## WHAT THE EXERCISE ASKS
Whenever a line below holds the word "dimensions", count it once; report the total and nothing else.
+---+
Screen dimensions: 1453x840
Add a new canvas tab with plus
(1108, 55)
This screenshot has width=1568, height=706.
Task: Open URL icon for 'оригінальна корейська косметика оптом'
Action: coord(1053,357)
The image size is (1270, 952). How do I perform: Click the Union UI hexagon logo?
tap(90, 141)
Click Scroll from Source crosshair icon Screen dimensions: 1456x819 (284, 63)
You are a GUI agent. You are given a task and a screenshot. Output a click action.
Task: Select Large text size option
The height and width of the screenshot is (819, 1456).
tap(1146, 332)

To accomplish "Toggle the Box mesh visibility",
+---+
## SOLUTION TO THE PROBLEM
2